A proposal by Shimony provides one way out. Rather than postulate that actual occasions are the final real constituents of the universe, Shimony toys with the idea that there is a more general form of ultimate reality underlying the existence of actual occasions. He proposes that this more general reality might be a type of "'field' of diffused primitive feeling, of which the actual occasions are 'quanta' "existing whenever there are individual loci of feeling." (1993:305) In this conception, actual occasions are not the ultimate real things of the universe, but rather special cases of the more basic reality of the field of feeling.
To Whitehead this sort of solution would be unacceptable. It is imperative that
a real universe has as its final constituents real entities.14 But quantum
mechanics treats quantum objects not as independently real entities, but rather
as probability fields which establish the possibility of obtaining any particular
result in the measurement of a quantum system. The actual properties of the
quantum system have only secondary reality, and are not the most fundamental
constituents of the universe.
However, by modifying the conception of the actual occasion only very slightly,
it seems that Whitehead may be able to stay afloat. In the actual occasion are
multiple sub-processes (the prehensions) which lead the actual occasion to its
satisfaction. None of these sub-processes can be said to be real in an objective
sense, as they are only derivatively real in relation to the satisfaction of the
actual occasion. The probability field of quantum mechanics is none other than a
description of a complex interaction between certain of these indefinite
sub-processes. In fact it can be said that the probability field is just the
combination of the phases of concrescence abstracted from the satisfaction. Of
course these phases of concrescence cannot be fully abstracted from the
satisfaction itself,15 and it is exactly for this reason that such an abstraction
is inherently indeterminate--it is itself merely probabilities for a certain
satisfaction.
Whitehead is able to maintain that actual occasions are, in the final analysis,
the ultimately real constituents of reality. The satisfaction of an actual
occasion is the culmination of the indefinite sub-processes (the phases of
concrescence) into one definite, and hence objective unified feeling.

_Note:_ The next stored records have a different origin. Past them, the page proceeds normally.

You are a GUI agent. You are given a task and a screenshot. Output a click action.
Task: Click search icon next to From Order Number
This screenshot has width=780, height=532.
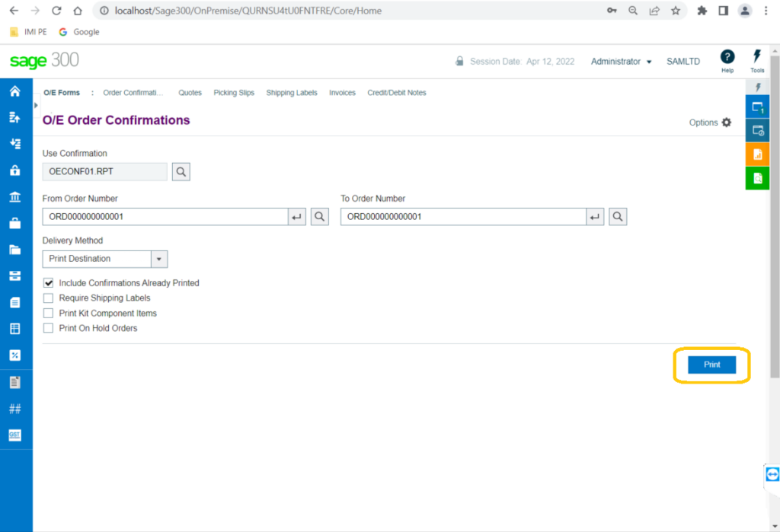320,217
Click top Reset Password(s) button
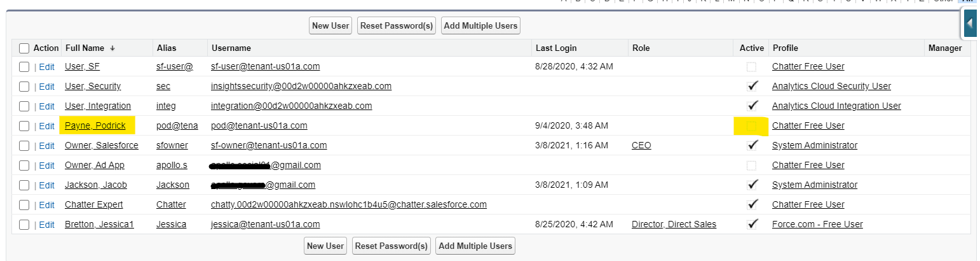The width and height of the screenshot is (980, 261). (397, 25)
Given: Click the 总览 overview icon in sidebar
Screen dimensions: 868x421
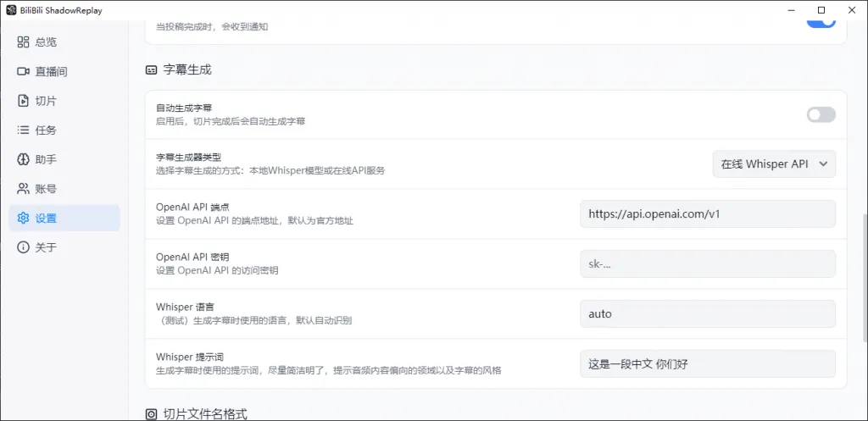Looking at the screenshot, I should [x=24, y=42].
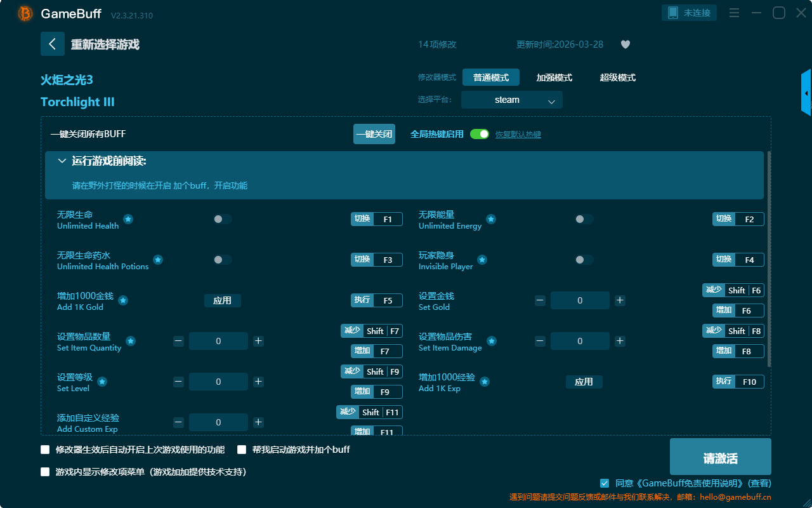
Task: Click the heart favorite icon
Action: coord(625,44)
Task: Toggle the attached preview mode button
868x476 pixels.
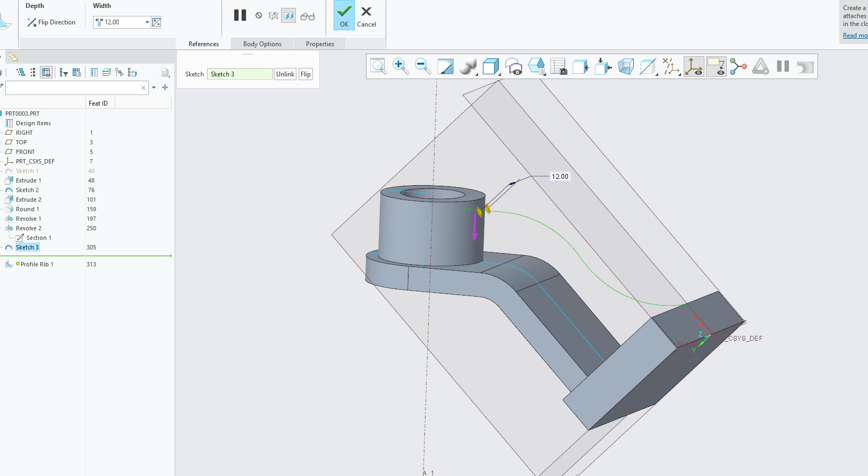Action: click(288, 16)
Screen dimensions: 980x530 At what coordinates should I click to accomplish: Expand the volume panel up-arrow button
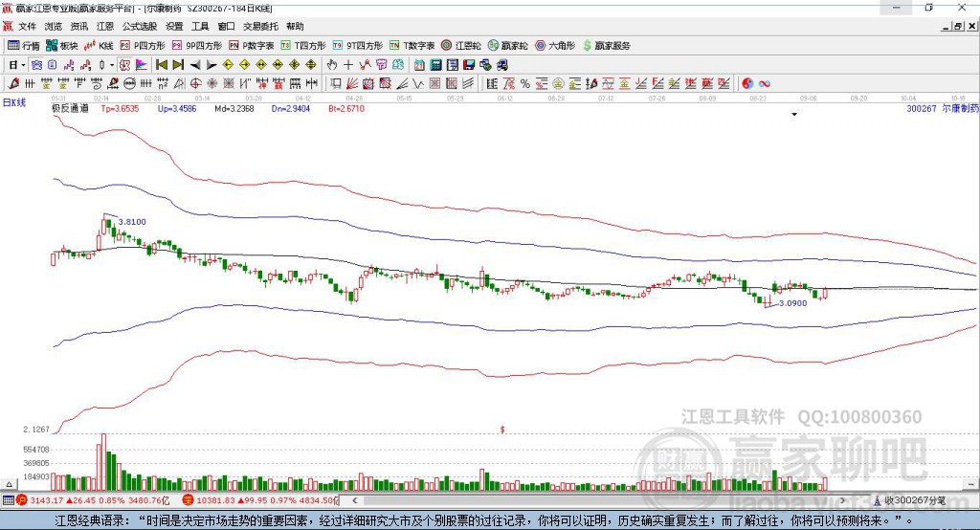(9, 484)
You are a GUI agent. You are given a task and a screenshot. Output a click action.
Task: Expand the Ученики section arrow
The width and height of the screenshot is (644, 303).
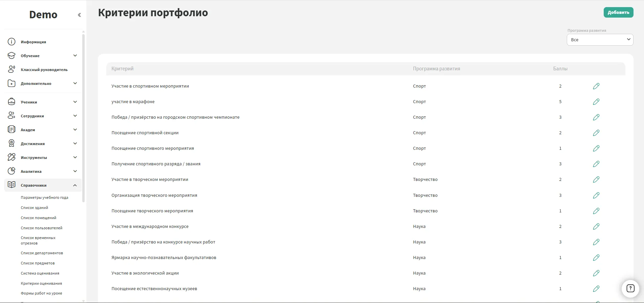click(x=75, y=102)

Abstraction of sub-processes from the satisfaction is always just
that--abstraction. This is why the phases of concrescence are said to have only
derivative reality. Let me explain how this thesis is in accord with modern
quantum theory.
When we perform a measurement of the polarization of a photon, we cannot say
whether a particular photon will be either passed or blocked by the polarization
filter. The best that we can do is calculate the probability that in any given
instance a photon will pass or not. In such cases (which apply to all
measurements of quantum properties) our certainty of what will happen is never
complete, although in general we can say what will happen. When the polarization
measurement has been made, however, we can definitely say that the particular
photon really is polarized in such a way. If the photon passes through a +45
degree polarization filter, then at any time in the future (assuming that the
photon is not disturbed) we can perform another polarization test, and we will
always find that it is polarized at +45 degrees.
For Whitehead, this indeterminacy is due to the fact that each actual occasion
has at least some level of individual freedom, and in fact can never be predicted
in a complete sense. As discussed above, quantum objects have very little
freedom, and are very much bound up in their tradition. Consequently, our
measurements of a property of a quantum system always seem to fall within certain
limits (defined by quantum mechanics which is itself defined by the actual
occasions themselves); there are only certain values that are possible for any
given experiment measuring a quantum property. Within a tradition there are only
certain 'occupations'16 that are acceptable (the details are provided by the laws
of the tradition), and any actual occasion that is a part of the tradition must
choose one of the available occupations if it is to remain a part of the society
of which the tradition is an integral component. The actual occasion can in
principle choose any path, but this would mean that it could not be a part of the
society whose laws require certain types of behaviour.17 The fact that we cannot
tell what any one property of a quantum object will be with complete certainty is
a testimonial to the freedom inherent in the natural world.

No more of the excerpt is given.